香港、ファンドマネージャーの成果報酬を非課税へ? 世界中の投資人材を呼び込む新戦略
香港政府は、資産運用業界の核心人材を誘致するため、破格的な税制優遇措置を検討しています。 まさにファンドマネージャーの成果報酬(Carried Interest)に対する税金を免除する制度を検討しています。
法案が成立すれば、香港はアジアの主要金融センターとして初めて、個人の成果報酬に対する大規模な税制優遇を導入することになります。 近年、香港は世界最大のクロスボーダー資産管理ハブへと成長しており、今回の政策はさらなる競争力強化につながると期待されています。
シンガポールとの人材獲得競争で優位に
現在の香港では、投資成果に連動して支払われる成果報酬に対し、最大17%の所得税が課されています。
しかし新制度では、一定の条件を満たす成果報酬について非課税となる可能性があります。
金融業界では、この制度がシンガポールとの金融人材獲得競争において大きな転機になると注目されています。
近年、香港政府は以下のような施策を積極的に進めています。
- ファミリーオフィス誘致の強化
- 資産運用会社の移転支援
- 投資移民制度の拡充
- 国際的な資産管理ハブの育成
実際に、Boston Consulting Group(BCG)が発表した「Global Wealth Report 2026」では、香港がスイスを抜いて世界最大のオフショア資産管理センターになったことが報告されています。
数億円規模のボーナスを受け取るスター運用者に大きな恩恵
ヘッジファンドやプライベートエクイティ業界では、成果報酬が給与を大きく上回ることも珍しくありません。
2025年は世界的な株高やAI関連投資ブームを背景に、アジアの一部ファンドマネージャーが100万米ドルを超える成果報酬を受け取ったとされています。
さらにトップクラスの運用者では、5,000万米ドル以上の成果報酬を得たケースもあったと業界関係者は語っています。
こうした高額報酬に対して現在は多額の税負担が発生していますが、非課税制度が導入されれば大幅な節税効果が期待できます。
恩恵を受ける可能性がある職種としては、
- ポートフォリオマネージャー
- ヘッジファンドマネージャー
- トレーダー
- 投資アナリスト
- ファミリーオフィスCIO
- プライベートエクイティ投資担当者
などが挙げられています。そのため、これまでロンドン、シンガポール、ニューヨークを拠点としていたトップクラスの投資人材が香港へ移る可能性も指摘されています。

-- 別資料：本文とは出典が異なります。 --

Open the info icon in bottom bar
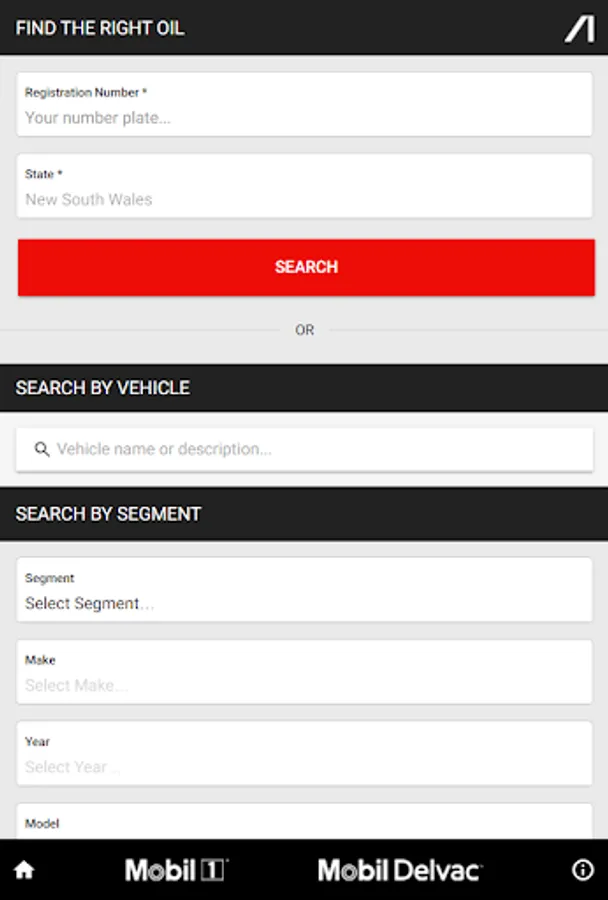The width and height of the screenshot is (608, 900). (x=582, y=870)
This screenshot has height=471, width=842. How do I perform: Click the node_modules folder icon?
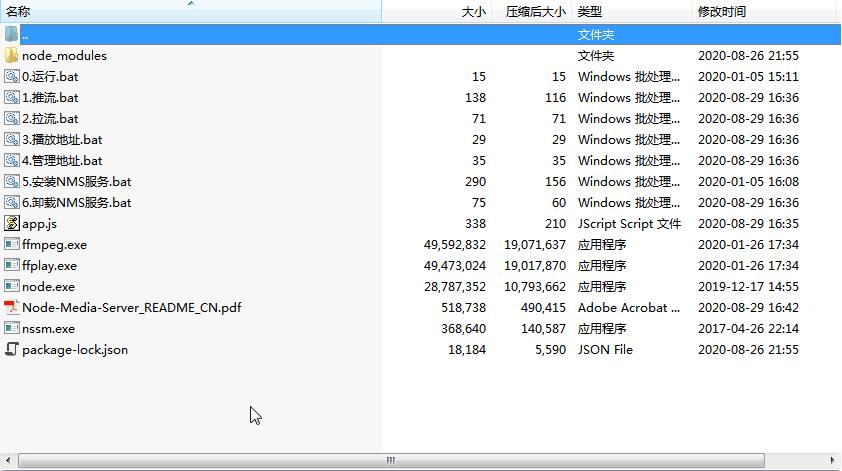[12, 56]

香港の金融センターとしての地位はさらに強化されるのか
香港政府は早ければ2026年6月にも関連法案を立法会へ提出するとみられています。
また業界関係者の間では、2025年4月1日に遡って適用される可能性も取り沙汰されています。
ただし、すべてのボーナスが非課税となるわけではありません。
香港政府は「真正なCarried Interest(成果報酬)」のみを対象とする方針です。 つまり、
- 固定給与
- 通常のボーナス
- 裁量的に支給される賞与
は従来どおり課税対象となります。 一方で、
- ファンドの運用成績に直接連動する報酬
- 投資リスクを運用者自身も負担する仕組み
- 長期的な成果評価に基づく報酬
などは非課税対象となる可能性があります。
専門家の間では、この政策は単なる減税策ではなく、香港をアジア最高の資産管理都市へ押し上げるための長期戦略の一環とみられています。
近年の香港は、中国本土からの資金流入拡大、IPO市場の回復、ファミリーオフィスの増加、そして世界最大のオフショア資産管理拠点への成長など、金融業界において再び存在感を高めています。
特に海外投資やファミリーオフィス設立、国際的な資産運用に関心のある投資家にとって、今後の香港の税制改革は注目すべき重要なテーマとなりそうです。